The problem with a stock-trading model for media buying is that it assumes there is a reliable, standardized data set, like corporate financial reporting, on which the market can make rational decisions (which isn’t to say corporate accounting is always reliable or that Wall Street is always rational!). Before Google, media buying was based on syndicated audience measurement, e.g. Nielsen — where the accuracy of the data has always been suspect — and on more qualitative (subjective) measures, e.g. the audience’s relationship with the show or magazine, how “hot” the property is, whether the context fits the brand (why you won’t see Mercedes in People), and the pseudo-science of reach and frequency.
Google’s AdWords demonstrated that contextuality can trump all these traditional measures.
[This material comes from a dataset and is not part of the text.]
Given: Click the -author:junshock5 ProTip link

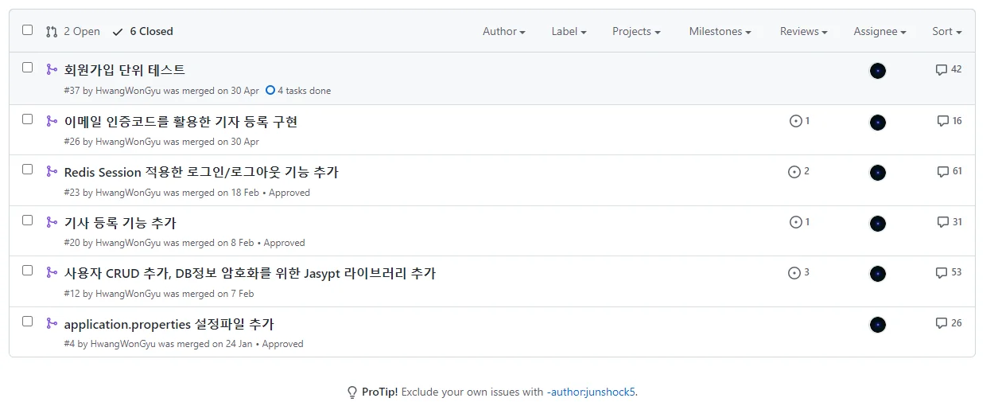Looking at the screenshot, I should click(591, 392).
There’s no reason why smaller, transactional companies who are less concerned about brand shouldn’t view media as a commodity and take a media-agnostic approach to advertising.
But Google soon found that this doesn’t work with the big brand advertisers. When you’ve worked hard to build a brand, you don’t want it showing up in a bad context, because that badness has a tendency to rub off. That’s why they adapted the AdWords program to give advertisers control over where their ads appear and the ability to buy by impressions rather than clicks — which effectively concedes that pure technology-driven market efficiency may not be achievable in advertising. Google has also had a rough time with their print advertising program, because buying print media has always been much more about storytelling than efficiency.
So can eBay (or someone) build a truly efficient electronic marketplace for media, which could further open up the game to content creators of every size and shape (i.e. bloggers and the like)? Only if the Big Advertisers are willing to play, and that will only happen if there is some industry standard for evaluating the options, i.e. which stock should I invest in? Brand-building advertisers with long purchase horizons (e.g. luxury cars) can’t buy based on clicks, so the Google model isn’t going to work for the whole market.
What technology companies don’t understand about advertising and media is that audience matters — that’s what advertisers are buying. And context matters, especially when it comes to brands. Whoever can come up with an efficient way to factor reliable measurements for audience and context into an electronic marketplace for media buying will have the next AdWords (and all the cash that goes with it).
(And for everyone who wants to see Citizen Journalism projects like Bayosphere be commercially viable — focus on the media commodity conundrum. If there’s going to be journalism, citizen or otherwise, somebody’s got to pay for it.)